▶ [SUPPLIED TEXT]
--

THE COMMISSIONER: Thank you.
EXHIBIT #A1 OUTLINE OF SUBMISSIONS REGARDING JURISDICTION DATED 1/02/2007
EXHIBIT #A2 SUBSEQUENT SUBMISSIONS REGARDING POINT 8 RECEIVED 7/02/2007
PN99
THE COMMISSIONER: We shall adjourn for 10 minutes, thank you.
<SHORT ADJOURNMENT [2.08PM]
<RESUMED [2.19PM]
PN100
THE COMMISSIONER: Mr Beckman?
PN101
MR BECKMAN: Thank you for that break, Commissioner. I'll start my submissions - I intend to go through the written submission and then at certain points stop and discuss. The respondent in submission, while referring to the inherent requirements in the position states that:
PN102
Rather, this matter is about the lawfulness and/or fairness of SLVs decision to terminate Ms Sindici's employment based on her ability to perform inherent requirements of the position, an issue which is not addressed in clause 28 or elsewhere in the agreement. This is factually wrong. It's of a primary premise underwriting her argument.
PN103
It then goes on:
PN104
The anti discrimination -
PN105
clause 7, anti discrimination of the agreement states:
PN106
We aim to achieve the principle object of (3)(j) of the Workplace Relations Act 1996 through respecting the value and the diversity of the workforce by helping to prevent and eliminate discrimination and on the various grounds.

--

▶ [PROBLEM 1] Convert the records, from the line containing "Task: View Resources" through the line containing "click(212, 24)", into a Markdown table with two columns, Row and Line, numbering each row and leaving out blank lines.
These records are unrelated to the hearing transcript.

Records taken from a collection

--

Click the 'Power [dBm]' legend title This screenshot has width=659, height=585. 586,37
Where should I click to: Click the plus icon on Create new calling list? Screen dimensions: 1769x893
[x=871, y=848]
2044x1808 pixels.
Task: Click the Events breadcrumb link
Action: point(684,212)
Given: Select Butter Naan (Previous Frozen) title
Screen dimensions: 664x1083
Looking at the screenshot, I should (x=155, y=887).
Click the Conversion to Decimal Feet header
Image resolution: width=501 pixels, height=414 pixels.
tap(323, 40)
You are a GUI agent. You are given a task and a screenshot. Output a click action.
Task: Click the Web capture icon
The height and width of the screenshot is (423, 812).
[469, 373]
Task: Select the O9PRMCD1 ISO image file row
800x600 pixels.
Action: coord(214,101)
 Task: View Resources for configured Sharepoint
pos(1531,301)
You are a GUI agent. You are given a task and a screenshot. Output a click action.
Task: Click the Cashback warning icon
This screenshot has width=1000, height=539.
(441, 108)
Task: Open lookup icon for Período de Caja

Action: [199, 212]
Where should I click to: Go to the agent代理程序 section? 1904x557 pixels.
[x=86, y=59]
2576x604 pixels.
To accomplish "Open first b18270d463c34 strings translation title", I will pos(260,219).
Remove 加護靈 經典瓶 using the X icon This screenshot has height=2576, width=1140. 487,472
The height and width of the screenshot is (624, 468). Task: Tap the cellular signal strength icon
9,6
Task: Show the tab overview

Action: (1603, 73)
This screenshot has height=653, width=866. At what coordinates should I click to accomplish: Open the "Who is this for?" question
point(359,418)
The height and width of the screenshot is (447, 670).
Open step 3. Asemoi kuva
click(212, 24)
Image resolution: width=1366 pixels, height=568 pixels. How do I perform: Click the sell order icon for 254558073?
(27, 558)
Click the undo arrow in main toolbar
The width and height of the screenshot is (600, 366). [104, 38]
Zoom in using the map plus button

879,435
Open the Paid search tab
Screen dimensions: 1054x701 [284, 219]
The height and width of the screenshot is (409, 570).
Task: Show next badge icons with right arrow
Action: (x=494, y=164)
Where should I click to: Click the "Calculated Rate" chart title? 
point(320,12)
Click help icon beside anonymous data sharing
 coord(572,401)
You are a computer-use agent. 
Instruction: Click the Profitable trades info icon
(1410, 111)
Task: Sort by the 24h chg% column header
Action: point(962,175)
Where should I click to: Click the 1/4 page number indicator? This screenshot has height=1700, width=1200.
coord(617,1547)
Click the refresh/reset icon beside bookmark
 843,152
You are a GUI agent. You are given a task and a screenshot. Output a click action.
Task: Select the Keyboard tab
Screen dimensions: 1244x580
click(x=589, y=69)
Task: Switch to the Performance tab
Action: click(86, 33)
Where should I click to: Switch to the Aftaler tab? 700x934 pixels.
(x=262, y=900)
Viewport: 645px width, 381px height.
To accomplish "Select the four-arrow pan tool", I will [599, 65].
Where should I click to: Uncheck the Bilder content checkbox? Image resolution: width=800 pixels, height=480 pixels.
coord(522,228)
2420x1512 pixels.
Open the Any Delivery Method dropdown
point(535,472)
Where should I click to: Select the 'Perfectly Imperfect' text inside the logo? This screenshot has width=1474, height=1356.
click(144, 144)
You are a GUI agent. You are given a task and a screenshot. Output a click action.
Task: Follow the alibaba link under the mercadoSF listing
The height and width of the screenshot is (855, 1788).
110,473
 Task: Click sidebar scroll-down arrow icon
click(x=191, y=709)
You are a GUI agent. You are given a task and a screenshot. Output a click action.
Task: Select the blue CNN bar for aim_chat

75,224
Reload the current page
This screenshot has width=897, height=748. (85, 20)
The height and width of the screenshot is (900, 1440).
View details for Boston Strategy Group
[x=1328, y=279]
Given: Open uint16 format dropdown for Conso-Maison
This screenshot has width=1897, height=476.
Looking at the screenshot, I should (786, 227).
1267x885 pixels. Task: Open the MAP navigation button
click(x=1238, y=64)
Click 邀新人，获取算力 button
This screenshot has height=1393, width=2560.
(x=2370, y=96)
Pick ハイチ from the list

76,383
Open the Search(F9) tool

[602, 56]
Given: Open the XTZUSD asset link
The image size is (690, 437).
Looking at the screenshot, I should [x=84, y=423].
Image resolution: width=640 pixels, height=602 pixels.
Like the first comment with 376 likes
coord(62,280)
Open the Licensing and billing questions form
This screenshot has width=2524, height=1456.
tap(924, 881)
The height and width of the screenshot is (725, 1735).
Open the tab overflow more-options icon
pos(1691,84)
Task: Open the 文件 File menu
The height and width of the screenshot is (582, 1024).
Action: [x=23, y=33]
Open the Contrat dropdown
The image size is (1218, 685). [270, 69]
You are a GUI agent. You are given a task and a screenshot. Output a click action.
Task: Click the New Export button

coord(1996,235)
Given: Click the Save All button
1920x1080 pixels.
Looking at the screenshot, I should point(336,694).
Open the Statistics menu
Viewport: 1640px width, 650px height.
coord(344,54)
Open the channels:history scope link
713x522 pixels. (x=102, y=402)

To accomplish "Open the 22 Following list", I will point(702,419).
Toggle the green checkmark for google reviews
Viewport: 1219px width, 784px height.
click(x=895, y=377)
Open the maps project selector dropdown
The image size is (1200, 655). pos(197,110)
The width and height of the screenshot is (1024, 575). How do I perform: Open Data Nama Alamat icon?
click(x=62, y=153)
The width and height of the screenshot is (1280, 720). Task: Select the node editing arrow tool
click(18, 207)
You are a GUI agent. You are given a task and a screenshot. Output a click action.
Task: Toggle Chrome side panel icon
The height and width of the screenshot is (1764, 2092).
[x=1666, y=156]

--

▶ [PROBLEM 2] Rewrite the stretch of the hearing transcript from "THE COMMISSIONER: Thank" through "minutes, thank you.", changing "adjourn" to "recess".

▶ [WRITTEN SOLUTION 1]
| Row | Line |
|---|---|
| 1 |  Task: View Resources for configured Sharepoint |
| 2 | pos(1531,301) |
| 3 | You are a GUI agent. You are given a task and a screenshot. Output a click action. |
| 4 | Task: Click the Cashback warning icon |
| 5 | This screenshot has width=1000, height=539. |
| 6 | (441, 108) |
| 7 | Task: Open lookup icon for Período de Caja |
| 8 | Action: [199, 212] |
| 9 | Where should I click to: Go to the agent代理程序 section? 1904x557 pixels. |
| 10 | [x=86, y=59] |
| 11 | 2576x604 pixels. |
| 12 | To accomplish "Open first b18270d463c34 strings translation title", I will pos(260,219). |
| 13 | Remove 加護靈 經典瓶 using the X icon This screenshot has height=2576, width=1140. 487,472 |
| 14 | The height and width of the screenshot is (624, 468). Task: Tap the cellular signal strength icon |
| 15 | 9,6 |
| 16 | Task: Show the tab overview |
| 17 | Action: (1603, 73) |
| 18 | This screenshot has height=653, width=866. At what coordinates should I click to accomplish: Open the "Who is this for?" question |
| 19 | point(359,418) |
| 20 | The height and width of the screenshot is (447, 670). |
| 21 | Open step 3. Asemoi kuva |
| 22 | click(212, 24) |

▶ [WRITTEN SOLUTION 2]
THE COMMISSIONER: Thank you.
EXHIBIT #A1 OUTLINE OF SUBMISSIONS REGARDING JURISDICTION DATED 1/02/2007
EXHIBIT #A2 SUBSEQUENT SUBMISSIONS REGARDING POINT 8 RECEIVED 7/02/2007
PN99
THE COMMISSIONER: We shall recess for 10 minutes, thank you.